AGREEMENT

EX-10.21 3 a04-5859_1ex10d21.htm EX-10.21

Exhibit 10.21

 

AGREEMENT

 

AGREEMENT (“Agreement”) dated as of the 27th day of February, 2004, between BED BATH & BEYOND, INC. (the “Employer”) and LEONARD FEINSTEIN, individually (the “Executive”).

 

W I T N E S S E T H

 

WHEREAS:

 

A.                                   The Employer and the Executive are parties to an Agreement to Terminate Split-Dollar Agreements, dated November 30, 2003, pursuant to which certain split-dollar life insurance agreements and related collateral assignments which provided for $30 million of life insurance coverage were terminated (the “Split-Dollar Arrangements”);

 

B.                                     In connection with such termination the Executive caused the Company to be paid $2,398,679, being the total amount of premiums paid by the Employer under the Split-Dollar Arrangements.  In addition, in connection with such termination, the Company was released from its contractual obligation to make future premium payments.  The payment and release constitutes a substantial cost saving to the Employer; and

 

C.                                     The Employer wishes to confer a benefit upon the Executive in substitution for the benefit previously conferred on the Executive pursuant to the Split-Dollar Arrangements.

 

NOW, THEREFORE, in consideration of the mutual promises made by each party to the other, and of the mutual agreements contained herein, the parties hereto agree as follows:

 

1.                                       Recitals.  The above recitals are incorporated herein by reference as though fully set forth at length herein.

 

2.                                       Substitute Benefit Payment .

 

(a)                                  The Employer hereby irrevocably agrees to pay Two Million Eighty Thousand Dollars ($2,080,000) to the Executive on the last day of the first full fiscal year of the Employer in which the total compensation of the Executive will not result in the loss of a deduction for federal income tax purposes for the Employer pursuant to the provisions of Section 162(m) of the Internal Revenue Code of 1986, as amended, or any similar or successor provision (the “Provisions”), provided that, in the event the Provisions are changed in a manner that would result in the payments in materially all events being nondeductible then such amount shall be paid at such time as it would have been paid if such change in law had not been made.

 

(b)                                 Employer shall be obligated to make the payment referred to in this Section 2 whether or not the Executive is then in the employ of the Employer, and if not, regardless of the reason for termination of the Executive’s employment including, without limitation, voluntary termination, termination by the Employer for cause, and death of the Executive.

INFORMATION PROVIDED:
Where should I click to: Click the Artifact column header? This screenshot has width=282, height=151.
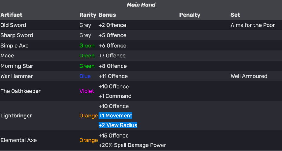coord(11,15)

CHALLENGE:
Return everything in the agreement from "1.                                       Recitals.  The" down to "at length herein.", copied word for word.

COMPLETED TASK:
1.                                       Recitals.  The above recitals are incorporated herein by reference as though fully set forth at length herein.